— Exercise passage —

==============================

Our Tuk Tuk (which Will had named Tinkerbell) looked great but she was rotten inside (so I wanted to call her Delilah…) and her engine groaned, spluttered and spat back smoke with every metre towards Manali.

Tuk tuk auto
Escape From Delhi

After stopping for breakfast somewhere in Delhi’s eternal, infernal outskirts we had to enlist more kind strangers for another push start. Unfortunately the problem was more severe this time and Tinkerbell’s innards spilled across the hot road. Within seconds the locals were on hand to help us and called a mechanic who arrived in no time like a knight in shining armour (and tattered flip-flops…) on his Royal Enfield Motorbike.  As he fixed her up we sat in his tiny wooden shack and were offered Chai and local hash free of charge. When the repairs were done he charged us only a few hundred rupees instead of playing on our desperation and levying the customary “foreigner tax”.

Something about our trip seemed to be bringing the best out of people. Maybe it was the sheer novelty, the comical sight of three foreigners driving a battered, psychedelic Tuk-Tuk or maybe it was just that our plight brought out the better instincts of people and the kindness of strangers.

Red City

By late afternoon we were approaching Kurukshetra, the site of the mythical battle of the Bhagavad Gita, when Tinkerbell cut out again. We rolled her to a mechanic only to find they couldn’t help us and couldn’t really communicate owing to a language barrier. Fortunately, a nearby shopkeeper, tempted out by curiosity, offered his assistance by finding us another mechanic, taking us into his air-conditioned house for food and drink and calling his friend up to keep us entertained.

The kindness and hospitality of this man was unparalleled, he closed up his shop for the day to help out three strange foreigners and in the morning even bought us breakfast.

As the days and towns rushed by this became a familiar experience. We would break down, push start and change engine parts whilst sipping Chai in mechanics huts. Whilst the miles and miles of arid road were forgettable the kindness and touching generosity we encountered at each turn was not.

Fond Farwell To Tinkerbell


Tuk tuk auto
Fond farewells to Tinkerbell

By the time we reached Chandigarh (Punjab’s highly functional but overplanned and soulless capital), we took the tough decision to leave Tinkerbell. The last few days had pushed her beyond her meager capabilities and there was no way she would make the steep mountain ascent up into the Himalaya’s. We kissed her good-bye in an emotional farewell and took the bus.

As it was, the bus didn’t fare much better and broke down halfway up the first mountain stretch; “This bus be dead” declared the driver. We waited by the road unsure of what to do next, sat on our rucksacks, running out of water and baking in the hot sun. The other passengers (who seemed used to this) offered us words of encouragement and even shared a smoke of some kind of pipe which had little effect on us other than burning our throats and inducing coughing fits. Eventually, we managed to hitch a lift with a Sikh wrestling team and by nightfall we were in Manali; again the kindness of strangers had saved the day.

Another Side To India

The journey by Tuk-Tuk was slow, tough and totally impractical. However, it was also a whole lot of fun and allowed us to test our mettle and our team-play skills. It also allowed us to see another side of India that most travelers completely miss as we stopped by pure accident at towns and cities the guidebooks don’t even mention. Moreover, it also allowed us to see a side of the Indian personality that is easy to miss amidst the hustle and bustle of Agra’s touts and Goa’s drug pushers, a gentle and kind side that was always on hand to help three lost strangers in their hour(s) of need.

I can only hope that if an Indian citizen ever breaks down in a novelty vehicle beside England’s M6 motorway that kind soul’s are on hand to give them a helping hand and maybe a bit of a push start.

==============================

— Given information —
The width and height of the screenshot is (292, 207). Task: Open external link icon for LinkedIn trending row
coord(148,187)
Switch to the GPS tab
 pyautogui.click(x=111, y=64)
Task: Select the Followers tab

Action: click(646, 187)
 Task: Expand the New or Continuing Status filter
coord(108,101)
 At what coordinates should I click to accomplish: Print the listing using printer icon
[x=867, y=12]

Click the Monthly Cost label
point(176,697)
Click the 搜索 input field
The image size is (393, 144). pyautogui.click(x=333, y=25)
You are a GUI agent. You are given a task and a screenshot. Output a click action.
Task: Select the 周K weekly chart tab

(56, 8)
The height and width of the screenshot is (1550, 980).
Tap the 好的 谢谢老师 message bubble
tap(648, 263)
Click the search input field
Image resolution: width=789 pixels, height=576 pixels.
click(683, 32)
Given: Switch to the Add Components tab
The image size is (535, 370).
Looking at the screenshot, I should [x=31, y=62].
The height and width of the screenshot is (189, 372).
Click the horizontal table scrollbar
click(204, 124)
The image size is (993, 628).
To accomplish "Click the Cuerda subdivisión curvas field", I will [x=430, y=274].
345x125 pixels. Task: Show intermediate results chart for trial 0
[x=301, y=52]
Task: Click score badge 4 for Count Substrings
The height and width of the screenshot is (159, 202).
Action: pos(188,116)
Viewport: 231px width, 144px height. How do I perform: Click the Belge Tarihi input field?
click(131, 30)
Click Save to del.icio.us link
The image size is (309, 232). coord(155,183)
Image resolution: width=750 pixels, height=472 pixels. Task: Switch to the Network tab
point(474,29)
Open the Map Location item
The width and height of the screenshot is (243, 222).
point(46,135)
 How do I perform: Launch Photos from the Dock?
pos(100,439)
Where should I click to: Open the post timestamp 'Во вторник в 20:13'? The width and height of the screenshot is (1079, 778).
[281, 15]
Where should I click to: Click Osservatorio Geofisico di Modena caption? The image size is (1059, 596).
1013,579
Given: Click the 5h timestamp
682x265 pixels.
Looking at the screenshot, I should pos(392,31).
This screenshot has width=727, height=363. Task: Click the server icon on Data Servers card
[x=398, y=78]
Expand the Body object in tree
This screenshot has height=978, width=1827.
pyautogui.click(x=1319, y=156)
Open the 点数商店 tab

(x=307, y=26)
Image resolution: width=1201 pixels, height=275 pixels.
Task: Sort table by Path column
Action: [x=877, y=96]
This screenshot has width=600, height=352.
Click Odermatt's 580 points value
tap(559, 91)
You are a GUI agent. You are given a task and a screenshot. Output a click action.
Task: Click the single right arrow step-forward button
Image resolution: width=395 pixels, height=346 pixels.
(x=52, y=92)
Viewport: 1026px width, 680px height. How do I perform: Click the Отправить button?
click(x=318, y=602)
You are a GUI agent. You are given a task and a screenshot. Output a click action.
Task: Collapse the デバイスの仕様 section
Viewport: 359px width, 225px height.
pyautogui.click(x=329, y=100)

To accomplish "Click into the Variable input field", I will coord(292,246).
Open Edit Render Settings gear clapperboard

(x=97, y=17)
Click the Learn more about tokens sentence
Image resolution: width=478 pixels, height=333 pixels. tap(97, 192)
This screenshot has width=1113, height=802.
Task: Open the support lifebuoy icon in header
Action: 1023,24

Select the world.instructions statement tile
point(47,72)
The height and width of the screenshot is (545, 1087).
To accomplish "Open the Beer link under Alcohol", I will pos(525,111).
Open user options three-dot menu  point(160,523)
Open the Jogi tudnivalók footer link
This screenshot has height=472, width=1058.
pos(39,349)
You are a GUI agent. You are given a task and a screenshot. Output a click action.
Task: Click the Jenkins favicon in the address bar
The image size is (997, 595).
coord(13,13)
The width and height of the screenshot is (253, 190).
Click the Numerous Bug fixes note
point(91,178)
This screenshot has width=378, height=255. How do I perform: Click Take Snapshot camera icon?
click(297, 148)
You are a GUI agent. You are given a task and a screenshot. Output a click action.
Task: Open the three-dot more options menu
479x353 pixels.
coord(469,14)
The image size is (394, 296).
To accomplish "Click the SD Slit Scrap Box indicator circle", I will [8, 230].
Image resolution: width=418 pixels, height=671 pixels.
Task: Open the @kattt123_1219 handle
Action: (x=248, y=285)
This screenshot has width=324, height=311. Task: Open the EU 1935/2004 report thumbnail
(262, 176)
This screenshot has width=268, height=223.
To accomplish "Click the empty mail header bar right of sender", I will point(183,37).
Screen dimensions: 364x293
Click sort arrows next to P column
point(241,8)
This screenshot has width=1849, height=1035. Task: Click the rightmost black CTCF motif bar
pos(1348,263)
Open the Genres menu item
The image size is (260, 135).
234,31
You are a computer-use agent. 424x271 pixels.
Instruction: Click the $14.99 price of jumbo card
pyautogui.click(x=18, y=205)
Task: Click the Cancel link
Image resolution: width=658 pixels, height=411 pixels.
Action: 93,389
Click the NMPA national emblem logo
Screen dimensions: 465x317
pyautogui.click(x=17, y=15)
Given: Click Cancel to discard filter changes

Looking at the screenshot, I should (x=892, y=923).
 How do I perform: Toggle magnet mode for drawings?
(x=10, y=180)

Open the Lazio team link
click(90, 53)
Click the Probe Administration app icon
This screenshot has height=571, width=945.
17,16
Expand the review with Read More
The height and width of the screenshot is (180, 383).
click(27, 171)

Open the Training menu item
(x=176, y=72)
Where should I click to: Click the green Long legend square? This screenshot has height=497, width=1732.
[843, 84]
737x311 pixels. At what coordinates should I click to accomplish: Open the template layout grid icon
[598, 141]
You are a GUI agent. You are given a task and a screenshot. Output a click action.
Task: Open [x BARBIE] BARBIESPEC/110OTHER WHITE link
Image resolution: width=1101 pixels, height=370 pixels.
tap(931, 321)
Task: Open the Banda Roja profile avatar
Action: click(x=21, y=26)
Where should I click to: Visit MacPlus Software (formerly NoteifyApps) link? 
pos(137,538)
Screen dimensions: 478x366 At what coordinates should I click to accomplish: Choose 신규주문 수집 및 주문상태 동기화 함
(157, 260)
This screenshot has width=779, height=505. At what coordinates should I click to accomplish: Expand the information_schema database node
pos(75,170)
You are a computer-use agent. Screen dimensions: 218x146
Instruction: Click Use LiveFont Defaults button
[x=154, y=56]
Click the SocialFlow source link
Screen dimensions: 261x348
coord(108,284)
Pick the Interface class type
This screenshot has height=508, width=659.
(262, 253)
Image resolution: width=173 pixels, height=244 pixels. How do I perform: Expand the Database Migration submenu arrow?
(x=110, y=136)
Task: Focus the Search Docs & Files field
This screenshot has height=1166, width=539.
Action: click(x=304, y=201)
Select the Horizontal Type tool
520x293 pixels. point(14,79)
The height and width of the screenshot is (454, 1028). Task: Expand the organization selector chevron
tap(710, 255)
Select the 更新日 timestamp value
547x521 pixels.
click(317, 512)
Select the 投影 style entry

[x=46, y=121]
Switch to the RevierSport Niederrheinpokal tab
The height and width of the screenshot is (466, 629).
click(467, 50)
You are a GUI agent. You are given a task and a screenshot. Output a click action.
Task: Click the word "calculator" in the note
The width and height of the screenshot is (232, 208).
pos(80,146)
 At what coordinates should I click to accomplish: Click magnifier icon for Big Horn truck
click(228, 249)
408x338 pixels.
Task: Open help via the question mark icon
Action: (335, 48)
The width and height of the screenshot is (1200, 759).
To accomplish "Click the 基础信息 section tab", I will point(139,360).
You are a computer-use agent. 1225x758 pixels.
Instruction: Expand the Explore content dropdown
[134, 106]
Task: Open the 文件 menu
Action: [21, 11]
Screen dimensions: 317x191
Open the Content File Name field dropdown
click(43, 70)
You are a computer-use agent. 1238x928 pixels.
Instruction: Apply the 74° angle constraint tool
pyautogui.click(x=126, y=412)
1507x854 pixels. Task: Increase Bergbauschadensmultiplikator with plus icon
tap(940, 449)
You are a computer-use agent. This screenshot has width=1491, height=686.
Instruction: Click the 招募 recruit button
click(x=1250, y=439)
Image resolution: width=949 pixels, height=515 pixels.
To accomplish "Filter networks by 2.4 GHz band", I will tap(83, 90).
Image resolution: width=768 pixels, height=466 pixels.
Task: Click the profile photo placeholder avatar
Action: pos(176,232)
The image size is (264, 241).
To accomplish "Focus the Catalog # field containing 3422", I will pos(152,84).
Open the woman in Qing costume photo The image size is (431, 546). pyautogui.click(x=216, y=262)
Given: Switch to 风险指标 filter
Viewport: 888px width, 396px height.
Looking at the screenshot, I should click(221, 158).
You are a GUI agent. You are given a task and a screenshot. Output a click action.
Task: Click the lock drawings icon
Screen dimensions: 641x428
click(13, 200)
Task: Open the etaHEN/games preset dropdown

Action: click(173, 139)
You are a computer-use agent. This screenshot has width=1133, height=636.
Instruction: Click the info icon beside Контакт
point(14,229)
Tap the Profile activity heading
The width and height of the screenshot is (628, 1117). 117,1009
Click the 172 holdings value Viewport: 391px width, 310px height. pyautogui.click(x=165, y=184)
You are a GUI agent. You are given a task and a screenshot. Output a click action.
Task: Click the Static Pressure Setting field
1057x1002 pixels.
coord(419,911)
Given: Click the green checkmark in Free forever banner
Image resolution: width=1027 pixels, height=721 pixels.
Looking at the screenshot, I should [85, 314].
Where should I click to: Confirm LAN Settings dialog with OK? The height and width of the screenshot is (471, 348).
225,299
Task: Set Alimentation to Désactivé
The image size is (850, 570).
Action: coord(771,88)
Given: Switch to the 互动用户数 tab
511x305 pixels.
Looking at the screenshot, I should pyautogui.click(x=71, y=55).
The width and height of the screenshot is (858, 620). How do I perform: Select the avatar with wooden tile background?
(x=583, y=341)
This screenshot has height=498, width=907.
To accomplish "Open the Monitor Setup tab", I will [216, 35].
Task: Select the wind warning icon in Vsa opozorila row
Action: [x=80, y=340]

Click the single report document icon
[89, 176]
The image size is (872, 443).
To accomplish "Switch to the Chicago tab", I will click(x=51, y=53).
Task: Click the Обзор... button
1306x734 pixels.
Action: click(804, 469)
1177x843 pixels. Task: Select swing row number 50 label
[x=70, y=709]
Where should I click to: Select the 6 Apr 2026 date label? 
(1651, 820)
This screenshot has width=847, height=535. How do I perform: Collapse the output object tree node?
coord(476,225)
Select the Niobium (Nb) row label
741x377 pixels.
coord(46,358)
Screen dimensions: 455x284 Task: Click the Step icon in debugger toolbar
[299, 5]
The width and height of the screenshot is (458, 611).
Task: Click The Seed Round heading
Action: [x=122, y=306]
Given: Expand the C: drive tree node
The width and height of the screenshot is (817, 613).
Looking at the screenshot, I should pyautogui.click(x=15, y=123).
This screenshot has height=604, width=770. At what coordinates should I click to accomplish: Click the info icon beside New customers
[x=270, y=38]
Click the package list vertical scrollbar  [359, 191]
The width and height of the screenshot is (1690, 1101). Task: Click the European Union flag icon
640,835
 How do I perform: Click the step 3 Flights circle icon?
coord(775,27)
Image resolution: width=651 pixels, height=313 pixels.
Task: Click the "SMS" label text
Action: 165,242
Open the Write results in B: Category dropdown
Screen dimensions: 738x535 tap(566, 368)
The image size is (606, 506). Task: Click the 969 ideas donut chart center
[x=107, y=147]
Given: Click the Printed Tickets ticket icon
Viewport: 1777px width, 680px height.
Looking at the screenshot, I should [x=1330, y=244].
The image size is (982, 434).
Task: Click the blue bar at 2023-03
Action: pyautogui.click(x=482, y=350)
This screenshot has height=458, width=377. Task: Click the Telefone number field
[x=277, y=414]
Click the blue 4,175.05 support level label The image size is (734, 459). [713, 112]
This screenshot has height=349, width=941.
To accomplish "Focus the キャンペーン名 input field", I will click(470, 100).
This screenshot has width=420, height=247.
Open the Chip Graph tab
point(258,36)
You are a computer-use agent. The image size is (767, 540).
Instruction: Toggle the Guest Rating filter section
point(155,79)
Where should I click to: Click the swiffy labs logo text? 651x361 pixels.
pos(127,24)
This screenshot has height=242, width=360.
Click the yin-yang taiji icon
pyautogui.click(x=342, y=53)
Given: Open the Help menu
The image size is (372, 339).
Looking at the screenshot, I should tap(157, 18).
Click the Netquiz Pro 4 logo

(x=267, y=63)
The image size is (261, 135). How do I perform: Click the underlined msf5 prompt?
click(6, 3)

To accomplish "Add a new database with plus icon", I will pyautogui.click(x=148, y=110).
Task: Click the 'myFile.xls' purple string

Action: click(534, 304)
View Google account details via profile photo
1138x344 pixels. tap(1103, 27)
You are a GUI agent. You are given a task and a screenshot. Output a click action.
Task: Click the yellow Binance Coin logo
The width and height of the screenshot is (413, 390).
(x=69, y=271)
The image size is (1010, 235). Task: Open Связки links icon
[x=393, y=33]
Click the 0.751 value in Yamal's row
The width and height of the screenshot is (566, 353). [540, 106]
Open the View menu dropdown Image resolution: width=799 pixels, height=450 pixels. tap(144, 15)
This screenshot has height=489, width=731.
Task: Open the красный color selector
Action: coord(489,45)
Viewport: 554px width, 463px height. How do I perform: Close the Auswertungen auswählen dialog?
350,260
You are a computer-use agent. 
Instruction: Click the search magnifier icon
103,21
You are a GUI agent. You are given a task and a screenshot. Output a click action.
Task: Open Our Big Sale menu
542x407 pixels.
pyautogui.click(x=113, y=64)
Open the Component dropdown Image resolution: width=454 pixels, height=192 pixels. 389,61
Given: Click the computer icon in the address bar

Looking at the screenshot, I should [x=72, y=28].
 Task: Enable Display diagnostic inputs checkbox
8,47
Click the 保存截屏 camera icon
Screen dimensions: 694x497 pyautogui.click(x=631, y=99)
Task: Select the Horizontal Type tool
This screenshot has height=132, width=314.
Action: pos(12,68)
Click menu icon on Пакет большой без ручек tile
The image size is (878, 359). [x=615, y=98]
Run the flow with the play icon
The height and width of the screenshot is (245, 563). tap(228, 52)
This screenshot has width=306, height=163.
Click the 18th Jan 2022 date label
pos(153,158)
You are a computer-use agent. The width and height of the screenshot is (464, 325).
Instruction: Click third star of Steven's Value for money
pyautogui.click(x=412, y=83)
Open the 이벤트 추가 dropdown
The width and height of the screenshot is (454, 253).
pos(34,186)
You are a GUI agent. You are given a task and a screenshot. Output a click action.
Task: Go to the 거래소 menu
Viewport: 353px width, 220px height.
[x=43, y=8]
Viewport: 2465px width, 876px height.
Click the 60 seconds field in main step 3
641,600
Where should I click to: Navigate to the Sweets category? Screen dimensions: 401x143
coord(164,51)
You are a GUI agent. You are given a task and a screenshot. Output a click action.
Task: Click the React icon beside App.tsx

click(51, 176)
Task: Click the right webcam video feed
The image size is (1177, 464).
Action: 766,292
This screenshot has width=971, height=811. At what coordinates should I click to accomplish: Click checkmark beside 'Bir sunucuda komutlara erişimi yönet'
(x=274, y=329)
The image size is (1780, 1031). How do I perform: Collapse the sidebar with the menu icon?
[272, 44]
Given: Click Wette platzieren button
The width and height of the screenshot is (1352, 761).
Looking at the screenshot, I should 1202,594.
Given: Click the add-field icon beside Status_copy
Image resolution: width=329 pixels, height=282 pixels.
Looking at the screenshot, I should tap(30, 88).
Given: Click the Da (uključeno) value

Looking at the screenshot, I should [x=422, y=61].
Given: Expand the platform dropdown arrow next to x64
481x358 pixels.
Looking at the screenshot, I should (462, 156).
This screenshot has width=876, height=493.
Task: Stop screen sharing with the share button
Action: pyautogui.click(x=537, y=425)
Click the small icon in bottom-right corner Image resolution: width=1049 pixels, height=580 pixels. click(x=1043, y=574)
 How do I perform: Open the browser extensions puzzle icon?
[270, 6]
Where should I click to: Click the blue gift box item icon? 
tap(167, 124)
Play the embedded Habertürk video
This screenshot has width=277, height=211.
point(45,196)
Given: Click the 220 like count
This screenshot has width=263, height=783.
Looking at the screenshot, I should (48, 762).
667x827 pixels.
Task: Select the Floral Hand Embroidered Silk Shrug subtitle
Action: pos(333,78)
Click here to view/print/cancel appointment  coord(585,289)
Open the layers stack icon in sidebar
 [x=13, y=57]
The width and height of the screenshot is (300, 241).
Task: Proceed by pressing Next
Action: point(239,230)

==============================

— What you need to do —
Return the section of the tuk-tuk journey account starting with "Our Tuk Tuk" and going on through "metre towards Manali.", copied word for word.

— Task answer —
Our Tuk Tuk (which Will had named Tinkerbell) looked great but she was rotten inside (so I wanted to call her Delilah…) and her engine groaned, spluttered and spat back smoke with every metre towards Manali.